Could you check your slowlog file, please.
Does it have wrong queries? E.g. truncated queries.
Hi @ nurlan thanks for your replay
I’ve tried checking the slowlog, but it’s really a bit difficult… I didn’t find any unusual statements, or at least I found that using pt-query-digest to analyse these slow log files was fine. I am using Percona 5.7.29/32
Could the agent be more robust, and if it encounters a log it can’t parse, skip it and output the warning to the log. I feel better than rebooting
Here are my slow query related parameters
log_timestamps = SYSTEM
log_output = file
slow-query-log-file = /data/mysql_3306/logs/slow.log
slow_query_log = ON
long_query_time = 0
log_slow_rate_limit = 100
log_slow_rate_type = query
log_slow_verbosity = full
log_slow_admin_statements = ON
log_slow_slave_statements = ON
slow_query_log_always_write_time = 1
slow_query_log_use_global_control = all
I think even if there is a truncated query statement, the agent should be able to handle such exceptions instead of restarting
here’s the slow log file and /var/log/message. Hope this helps for debug
https://www.swisstransfer.com/d/07d6ecbb-1715-42b2-912e-7a8fac6a044b
Thank you,
I’ll check logs and if the problem in parser I’ll create task to skip query if we can’t parse it.

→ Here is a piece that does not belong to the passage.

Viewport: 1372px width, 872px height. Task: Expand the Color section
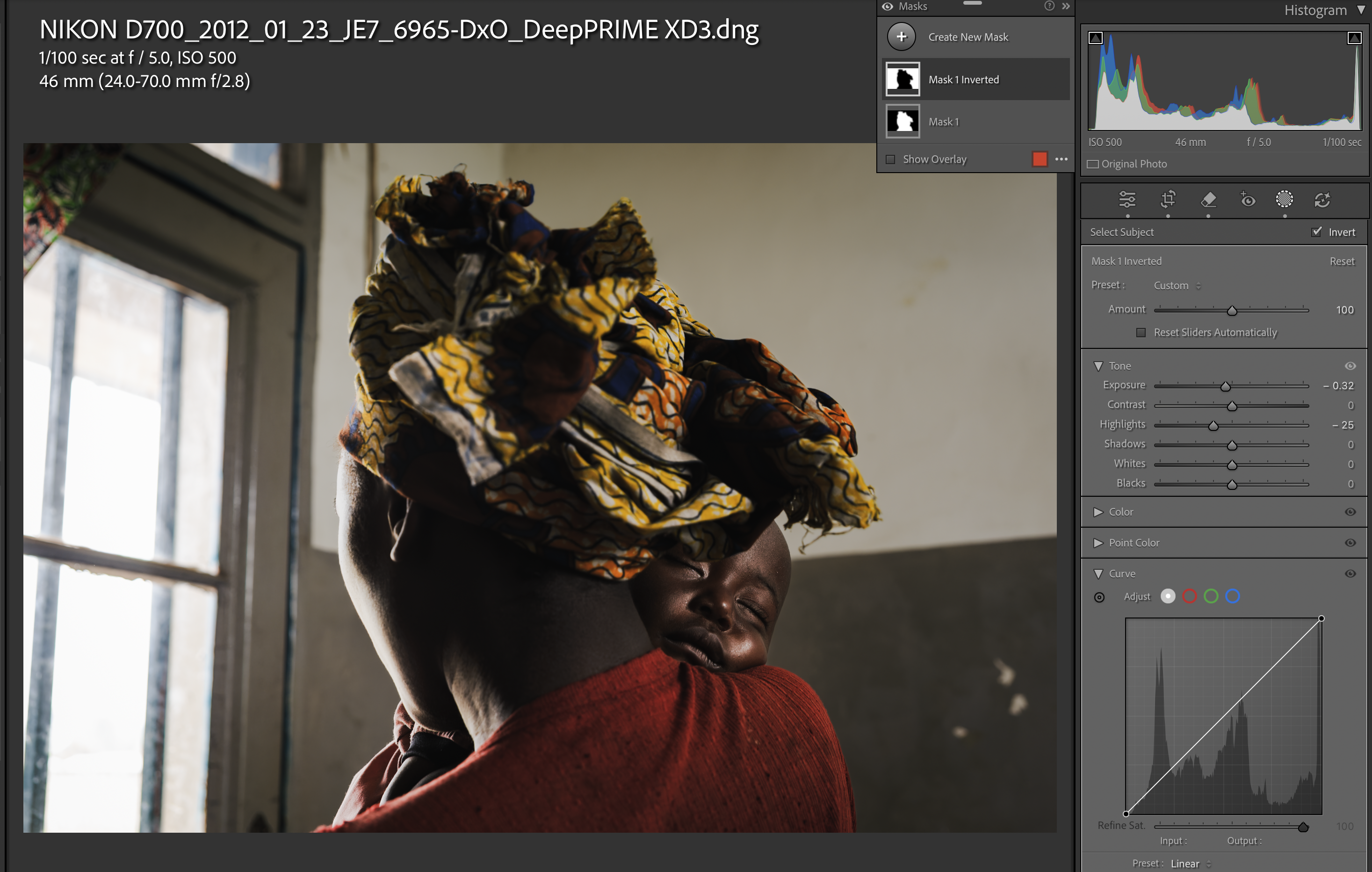pyautogui.click(x=1098, y=512)
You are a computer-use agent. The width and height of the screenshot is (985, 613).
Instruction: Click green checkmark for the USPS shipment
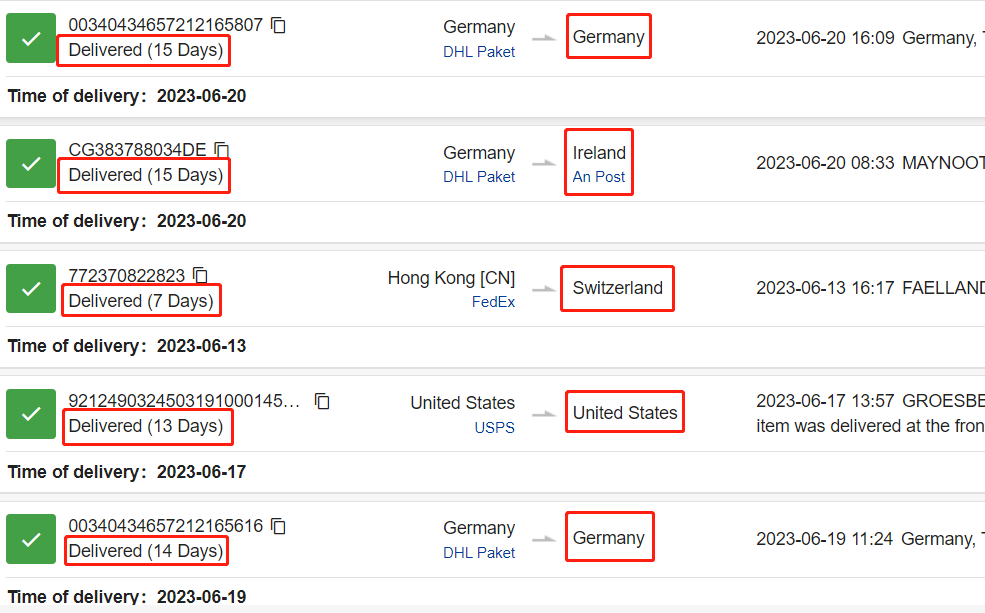click(31, 414)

Hi @nurlan, is there any progress?
Hi @Fan
Seems we have few bugs in the Victoria Metrics and some are related to CPU and Memory, currently there is a version upgradation planned for the next release as per Jira ticket.
@Naresh9999
got it, thank you!
Hi @Fan,
I couldn’t find any unusual lines there. Could you try with the latest PMM, please? We have fixed a few bugs related to slowlog. They might be related to your one.